A Story of Recovery:

Choosing Freedom


When I found FA, I knew I had a problem with food but I did not know I had a fear of financial insecurity. I am 5’4″ and my top weight was 206 pounds. I also knew I had a work problem. I had been identifying myself as a workaholic for years, but the success I had in school and at work made me feel as though it wasn’t a problem.

At one point after I left graduate school, I had five different jobs. I would wonder how I showed up for all of them, but now I know that I really didn’t. When I was doing that many things at once, I couldn’t do any of them well. I have very few memories of that time, because I spent all my time rushing from one place to another. I was never able to focus on the present because I was always mentally preparing for my next activity or decompressing from the one that I had just completed.

All of that work activity was fueled by my addictive eating. I was forever eating in my car or grabbing half-meals and sweets from fast food restaurants to keep me going. I was waking up early to run six to seven miles every day. I told myself I needed to keep eating to replenish the calories I was burning. The addictive eating/exercise cycle continued unabated.

When I was young, my family didn’t have a lot of money. We almost never went on family vacations. My mother would get very anxious whenever we needed to buy new clothes for school. I once found out that she’d sold her beloved piccolo to buy Christmas presents for my sister and me. I occasionally overheard conversations about large credit card bills. I never wanted to be in that kind of position.  In retrospect, my compulsive work was a result of my fear of financial insecurity and my voracious appetite to stay busy to numb myself.

I rationalized all kinds of overspending. When I found FA, I was living in a one-bedroom apartment I couldn’t afford. I’d taken out a credit card to pay for the things I thought I needed for my apartment. I took out another credit card because they would give me a 0% interest rate for a year, so I could transfer my previous balance and delay having to pay back what I’d spent. When I got abstinent and my mind cleared, I saw that my financial position was untenable. With my sponsor’s blessing, I broke my lease.  I moved in with roommates so that I could lower my rent and my utility expenses. I also took extra jobs dog sitting and playing the organ in a church so that I could put the extra money toward paying off my consumer debt.

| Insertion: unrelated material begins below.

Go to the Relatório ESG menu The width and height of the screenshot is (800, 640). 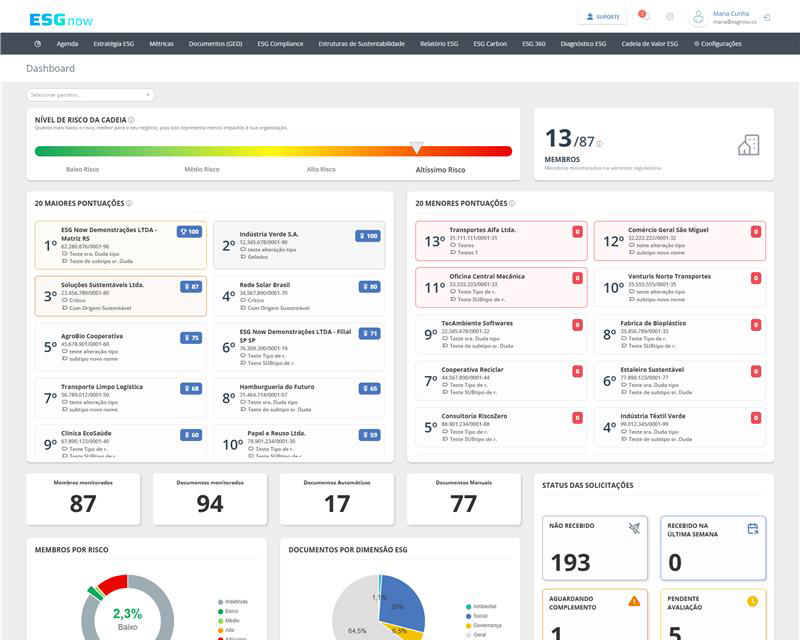pyautogui.click(x=439, y=44)
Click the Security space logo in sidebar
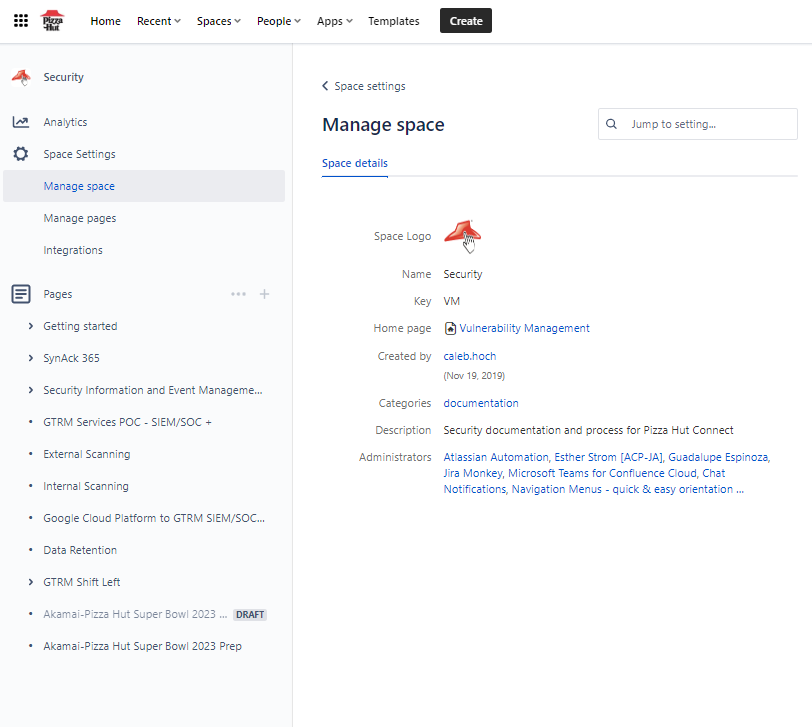This screenshot has width=812, height=727. (21, 76)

Even after the debt had been paid off, however, it was difficult for me to let go of the extra jobs. I spent weekends, and occasionally full weeks, in other people’s houses, picking up pet sitting jobs. I was barely making it to my meetings on time.  I was eating my weighed and measured meals as quickly as I could between stops. My sponsor suggested that it didn’t support my recovery for me to be staying in other people’s homes so often. I wasn’t eating flour and sugar, but I wasn’t living sanely. I called and cried to a fellow that I was afraid to stop pet sitting for fear that I would go into debt again.

The fellow reminded me that in FA I have a choice about my actions. If I asked God for help and took care with my money, I could walk through my days without that fear and let go of my over-activity. She also reminded me to be grateful.   I could thank God for the awareness that I was working out of fear, instead of cursing my discomfort. I could thank God for the many blessings I’d already received, instead of focusing on what I didn’t have. I was also reminded that the promises of the program don’t guarantee that we won’t be financially insecure; they guarantee that our fear of financial insecurity will leave us. It was an epiphany when I realized that I didn’t need to be afraid, no matter what my financial situation.

Today, I have a great deal of peace around work and my finances.  My only debt is from student loans. Last Easter, I was able to give up my church organist position.  I now work only one full-time job and I’m able to attend Intergroup. Recently I was overspending again, and I found myself obsessing about getting a new job to make more money. My sponsor helped me see that I wasn’t taking care with my money.  She helped to see that my actions were based on fear about not progressing in my career. When I asked God for help and recommitted to my budget, the obsession and fear lifted. I’m so grateful that today I can identify my fear and give it to God. I have faith that if my Higher Power can lift my obsession with food, my Higher Power can also help me with my fears and obsessions in other areas.